O jornalismo profissional começa mais ou menos na transição dos anos 1950 para os 1960, recordou Mazza em entrevista a José Wille. “Aquele espírito boêmio mostra a maneira como eram tocados os jornais, sem um sentido gerencial moderno. Quando aparece o ‘Diário do Paraná’, ele traz esse sentido. Só cometeu um equívoco: ele não pagava. Mas nós tínhamos o orgulho de trabalhar num jornal que trouxe tantas inovações para cá – por exemplo, a diagramação”.

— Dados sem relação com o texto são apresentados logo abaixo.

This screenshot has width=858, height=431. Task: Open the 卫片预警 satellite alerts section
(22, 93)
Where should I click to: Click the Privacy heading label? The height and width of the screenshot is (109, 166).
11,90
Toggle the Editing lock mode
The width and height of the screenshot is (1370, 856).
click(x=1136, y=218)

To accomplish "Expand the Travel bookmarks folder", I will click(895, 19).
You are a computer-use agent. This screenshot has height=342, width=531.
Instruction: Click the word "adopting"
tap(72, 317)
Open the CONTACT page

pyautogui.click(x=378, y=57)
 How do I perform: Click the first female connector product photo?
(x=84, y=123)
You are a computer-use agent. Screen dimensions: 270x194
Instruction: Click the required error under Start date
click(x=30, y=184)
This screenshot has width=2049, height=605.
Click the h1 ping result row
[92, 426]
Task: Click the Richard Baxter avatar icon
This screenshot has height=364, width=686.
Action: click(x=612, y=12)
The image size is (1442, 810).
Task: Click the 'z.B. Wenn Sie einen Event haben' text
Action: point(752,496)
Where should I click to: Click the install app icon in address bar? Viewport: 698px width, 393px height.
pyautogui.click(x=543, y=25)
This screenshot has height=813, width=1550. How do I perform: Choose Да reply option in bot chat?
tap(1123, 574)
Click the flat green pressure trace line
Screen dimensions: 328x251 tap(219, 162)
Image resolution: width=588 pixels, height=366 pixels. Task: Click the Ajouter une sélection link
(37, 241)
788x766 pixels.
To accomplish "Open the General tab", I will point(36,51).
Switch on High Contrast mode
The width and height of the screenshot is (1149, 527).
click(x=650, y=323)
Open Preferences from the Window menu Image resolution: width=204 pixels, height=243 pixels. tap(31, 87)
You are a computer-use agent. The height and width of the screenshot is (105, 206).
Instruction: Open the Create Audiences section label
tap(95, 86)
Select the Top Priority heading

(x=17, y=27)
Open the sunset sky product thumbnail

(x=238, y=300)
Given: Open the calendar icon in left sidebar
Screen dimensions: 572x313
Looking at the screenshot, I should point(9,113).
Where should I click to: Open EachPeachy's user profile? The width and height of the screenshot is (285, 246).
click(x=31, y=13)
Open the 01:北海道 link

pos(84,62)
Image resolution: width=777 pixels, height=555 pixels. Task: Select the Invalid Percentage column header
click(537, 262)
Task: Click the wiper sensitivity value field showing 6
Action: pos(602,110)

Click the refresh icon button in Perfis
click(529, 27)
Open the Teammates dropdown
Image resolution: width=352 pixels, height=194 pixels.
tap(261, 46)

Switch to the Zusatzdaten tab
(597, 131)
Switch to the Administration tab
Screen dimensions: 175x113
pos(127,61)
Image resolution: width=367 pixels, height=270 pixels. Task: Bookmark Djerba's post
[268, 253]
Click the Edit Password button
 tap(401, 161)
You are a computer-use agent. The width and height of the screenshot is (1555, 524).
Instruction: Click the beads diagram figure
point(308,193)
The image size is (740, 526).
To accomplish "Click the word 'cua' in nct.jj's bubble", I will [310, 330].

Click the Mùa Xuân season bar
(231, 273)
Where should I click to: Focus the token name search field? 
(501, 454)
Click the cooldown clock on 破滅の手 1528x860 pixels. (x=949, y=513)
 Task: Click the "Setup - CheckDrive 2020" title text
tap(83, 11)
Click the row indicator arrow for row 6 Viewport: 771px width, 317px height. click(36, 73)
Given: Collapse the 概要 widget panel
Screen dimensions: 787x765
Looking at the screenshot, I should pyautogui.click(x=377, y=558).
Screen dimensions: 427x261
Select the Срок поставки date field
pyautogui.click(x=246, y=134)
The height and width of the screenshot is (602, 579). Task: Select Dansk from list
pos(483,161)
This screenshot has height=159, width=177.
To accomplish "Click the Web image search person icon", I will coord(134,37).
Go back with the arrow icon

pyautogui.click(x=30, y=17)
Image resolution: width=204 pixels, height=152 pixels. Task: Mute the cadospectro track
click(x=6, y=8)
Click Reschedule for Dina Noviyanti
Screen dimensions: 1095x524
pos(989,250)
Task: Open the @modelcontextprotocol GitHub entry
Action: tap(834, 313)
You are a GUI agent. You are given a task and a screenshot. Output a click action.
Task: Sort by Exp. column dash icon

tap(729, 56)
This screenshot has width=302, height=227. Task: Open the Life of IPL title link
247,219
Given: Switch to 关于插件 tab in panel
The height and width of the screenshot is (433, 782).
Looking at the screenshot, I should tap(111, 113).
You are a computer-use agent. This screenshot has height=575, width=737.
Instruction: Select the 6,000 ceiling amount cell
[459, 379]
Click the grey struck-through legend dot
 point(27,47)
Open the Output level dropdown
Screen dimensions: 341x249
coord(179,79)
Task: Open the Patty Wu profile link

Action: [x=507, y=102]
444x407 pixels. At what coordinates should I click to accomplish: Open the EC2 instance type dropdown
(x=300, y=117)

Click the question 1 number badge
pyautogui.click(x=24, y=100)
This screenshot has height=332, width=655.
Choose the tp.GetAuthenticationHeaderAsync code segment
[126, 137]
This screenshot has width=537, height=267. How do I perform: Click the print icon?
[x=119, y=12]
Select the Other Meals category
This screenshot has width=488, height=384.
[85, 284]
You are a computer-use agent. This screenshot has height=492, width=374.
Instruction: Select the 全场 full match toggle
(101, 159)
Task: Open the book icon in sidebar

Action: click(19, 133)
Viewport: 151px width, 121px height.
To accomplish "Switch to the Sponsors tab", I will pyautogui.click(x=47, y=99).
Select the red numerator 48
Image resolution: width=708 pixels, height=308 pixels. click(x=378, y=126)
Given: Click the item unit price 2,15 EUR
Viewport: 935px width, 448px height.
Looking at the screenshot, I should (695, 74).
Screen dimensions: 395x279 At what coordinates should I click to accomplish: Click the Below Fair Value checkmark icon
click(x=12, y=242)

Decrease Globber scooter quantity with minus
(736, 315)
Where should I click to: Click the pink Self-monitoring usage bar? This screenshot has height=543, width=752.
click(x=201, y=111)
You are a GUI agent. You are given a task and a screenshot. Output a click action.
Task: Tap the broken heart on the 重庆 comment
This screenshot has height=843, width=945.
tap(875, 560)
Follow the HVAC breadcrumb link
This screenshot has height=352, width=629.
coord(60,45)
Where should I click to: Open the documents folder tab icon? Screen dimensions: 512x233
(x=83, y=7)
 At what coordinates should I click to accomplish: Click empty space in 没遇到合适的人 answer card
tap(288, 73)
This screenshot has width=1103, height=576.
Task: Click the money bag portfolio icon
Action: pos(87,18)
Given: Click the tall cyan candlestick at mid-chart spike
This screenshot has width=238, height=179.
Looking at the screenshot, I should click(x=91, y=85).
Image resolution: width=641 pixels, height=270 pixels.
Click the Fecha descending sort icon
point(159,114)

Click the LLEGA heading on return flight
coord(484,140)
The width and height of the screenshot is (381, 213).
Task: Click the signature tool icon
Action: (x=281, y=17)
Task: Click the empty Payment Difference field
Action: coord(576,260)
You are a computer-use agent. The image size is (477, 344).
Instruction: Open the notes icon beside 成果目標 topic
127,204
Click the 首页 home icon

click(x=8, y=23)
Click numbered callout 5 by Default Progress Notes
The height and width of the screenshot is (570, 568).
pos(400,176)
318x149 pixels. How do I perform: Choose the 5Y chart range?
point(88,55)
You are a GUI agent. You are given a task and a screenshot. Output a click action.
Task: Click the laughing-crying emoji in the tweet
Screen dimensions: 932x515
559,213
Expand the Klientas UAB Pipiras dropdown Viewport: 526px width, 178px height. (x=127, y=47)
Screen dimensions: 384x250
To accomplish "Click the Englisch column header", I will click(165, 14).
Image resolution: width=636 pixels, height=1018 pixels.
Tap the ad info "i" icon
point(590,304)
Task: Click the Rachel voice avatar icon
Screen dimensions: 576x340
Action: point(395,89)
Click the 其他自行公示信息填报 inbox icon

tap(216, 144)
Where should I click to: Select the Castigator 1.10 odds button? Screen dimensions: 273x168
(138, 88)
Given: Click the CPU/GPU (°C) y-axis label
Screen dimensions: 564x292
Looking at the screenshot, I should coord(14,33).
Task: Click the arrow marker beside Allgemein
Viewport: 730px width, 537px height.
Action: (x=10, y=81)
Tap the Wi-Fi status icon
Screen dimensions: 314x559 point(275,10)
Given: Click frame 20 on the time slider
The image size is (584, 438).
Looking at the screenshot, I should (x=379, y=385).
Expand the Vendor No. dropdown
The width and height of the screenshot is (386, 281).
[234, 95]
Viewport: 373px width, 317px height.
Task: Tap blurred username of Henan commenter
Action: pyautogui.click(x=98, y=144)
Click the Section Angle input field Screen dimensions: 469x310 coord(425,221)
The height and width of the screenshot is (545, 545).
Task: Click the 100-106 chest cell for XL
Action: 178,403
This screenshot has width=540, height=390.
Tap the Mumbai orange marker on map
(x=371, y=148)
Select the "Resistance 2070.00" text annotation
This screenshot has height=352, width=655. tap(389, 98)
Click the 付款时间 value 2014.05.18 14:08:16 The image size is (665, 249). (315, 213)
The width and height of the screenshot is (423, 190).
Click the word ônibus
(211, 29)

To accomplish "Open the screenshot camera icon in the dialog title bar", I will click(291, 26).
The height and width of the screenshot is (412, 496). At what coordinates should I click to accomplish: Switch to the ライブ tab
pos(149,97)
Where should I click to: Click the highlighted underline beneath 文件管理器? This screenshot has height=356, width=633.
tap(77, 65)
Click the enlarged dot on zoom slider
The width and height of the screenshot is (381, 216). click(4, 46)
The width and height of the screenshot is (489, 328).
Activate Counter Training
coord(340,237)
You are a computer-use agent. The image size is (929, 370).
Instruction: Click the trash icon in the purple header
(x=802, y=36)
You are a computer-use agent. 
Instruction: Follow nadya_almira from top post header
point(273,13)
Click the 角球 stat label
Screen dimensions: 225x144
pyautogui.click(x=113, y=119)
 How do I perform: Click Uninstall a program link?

Em 1960, o empresário Nagibe Chede fundou em Curitiba a primeira rede de TV no Paraná, a TV Paranaense (Canal 12). No mesmo ano, em dezembro, o grupo Diários Associados criou a TV Paraná (Canal 6), que marcou a estreia Mazza na televisão – ele acumulou a rotina do jornal com a nova função.

Ditadura

Veio o golpe de 1964, para Mazza ainda um efeito do suicídio de Getúlio Vargas, em 1954. Entrou na mira por trabalhar no “Última Hora”, do grupo de Samuel Wainer, que apoiara Vargas e o presidente deposto João Goulart. O “Última Hora” também apoiava Ney Braga, governador do Paraná, que era ligado à “ala branda” dos militares.

Mazza respondeu a um inquérito militar e esteve perto de ser detido ao menos duas vezes. Na primeira, estava no cinema e foi procurado por dois coronéis que queriam informações do “sistema de comunicações” de Ney Braga. Teria se recusado a falar. Na outra, por suspeita de participação em atos de vandalismo após a vitória de Paulo Pimentel na disputa pelo governo do estado, em 1965.

Folha de Londrina

Em entrevista dada a José Wille para o projeto Memória Paranaense, em 2019, Mazza contou que ficou sem emprego durante seis anos. “Tive algumas restrições, tive um processo militar. Fiquei de 1964 a 1970 sem ter um emprego, porque os empresários não queriam complicação. E aí o (João) Milanez da Folha de Londrina me chamou, e em seguida o (Francisco) Cunha Pereira me convidou para fazer o programa esportivo chamado Telegol no Canal 12”.

Mazza também foi diretor da TV Paranaense. Em 1976, a emissora passou a ser afiliada da Rede Globo no estado, posto que pertencia desde 1970 à TV Iguaçu, do ex-governador Paulo Pimentel. Permaneceu por mais dois anos no canal 12, até se recusar a levar ao ar uma nota redigida pelos donos da emissora, considerada por ele muito elogiosa a um político.

Além da Folha de Londrina, ele também trabalhou para os jornais “Correio de Notícias” e “Indústria & Comércio”, de Curitiba. Foi articulista da “Folha de São Paulo” e trabalhou na Rádio Independência, onde participou de um projeto de resgate da história do carnaval brasileiro. Em 1998, assumiu como quarto ocupante da cadeira de número 20 da Academia Paranaense de Letras.

Mas foi em 1995 que sua voz chegou ao rádio e passou a ser conhecida em toda a capital, quando se tornou comentarista da recém-fundada CBN Curitiba. Ficou até 2019, quando a maior parte da equipe foi demitida. Voltou em 2021, depois de a emissora ser adquirida pelo empresário Amarildo Lopes, de Londrina.

Em março de 2017, Mazza lançou o livro “A Verve e o Verbo”, com textos de sua autoria. Organizada pela jornalista Mirian Karam, a obra reúne trabalhos de todas as sua fases e todos os estilos que abraçou – reportagens, análises, ensaios, contos, crônicas e poemas. Também chegou a ter um blog, apesar de não usar a internet – nunca chegou a ter celular. O Blog do Mazza era organizado e mantido por seu neto, o jornalista Luiz Geraldo Mazza Neto.